Le Premier ministre israélien Benjamin Netanyahu a déclaré que son gouvernement avait voté à l'unanimité pour la fermeture des bureaux locaux de la chaîne de télévision Al Jazeera. Netayah a rendu la décision publique le 5 mai par le biais d'un billet X connu précédemment sous le nom de Twitter. Mais les détails de l'impact auront [...]
Netayah a rendu la décision publique le 5 mai par le biais d'un billet X connu précédemment sous le nom de Twitter. Mais les détails de l'impact que cette décision aura sur Al Jazeera ne sont pas encore clairs. Et on ne sait pas encore quand la décision entrera en vigueur et si elle est permanente ou temporaire.

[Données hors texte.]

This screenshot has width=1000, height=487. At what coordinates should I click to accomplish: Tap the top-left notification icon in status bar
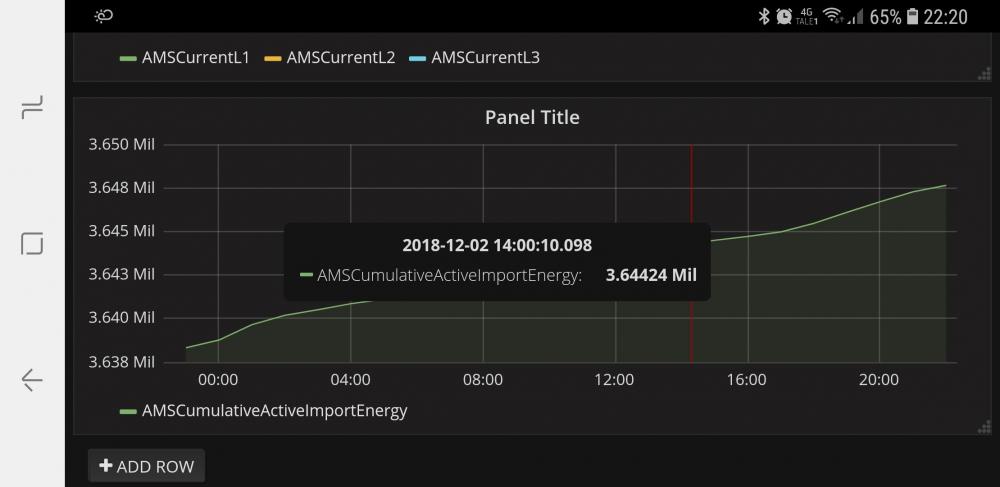point(104,16)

Al Jazeera, qui a son siège à Doha, au Qatar, n'a pas encore commenté la décision israélienne. Mais un correspondant d'Al Jazeera dans le service arabe a déclaré que cet ordre affecterait les opérations de radiodiffuseur en Israël et à Jérusalem-Est, dont il a diffusé des émissions en direct depuis le 7 octobre, lorsque la guerre entre Israël et le Hamas, le groupe palestinien a déclaré organisation terroriste par les États-Unis et l'Union européenne.
Le correspondant a déclaré que la décision du gouvernement israélien n'aurait aucun impact sur les opérations d'Al Jazeera dans les territoires palestiniens.
Selon les médias israéliens, la décision prise par le gouvernement permettrait à Israël d'empêcher Al Jazeeran d'opérer dans l'État pendant 45 jours, conformément à la décision.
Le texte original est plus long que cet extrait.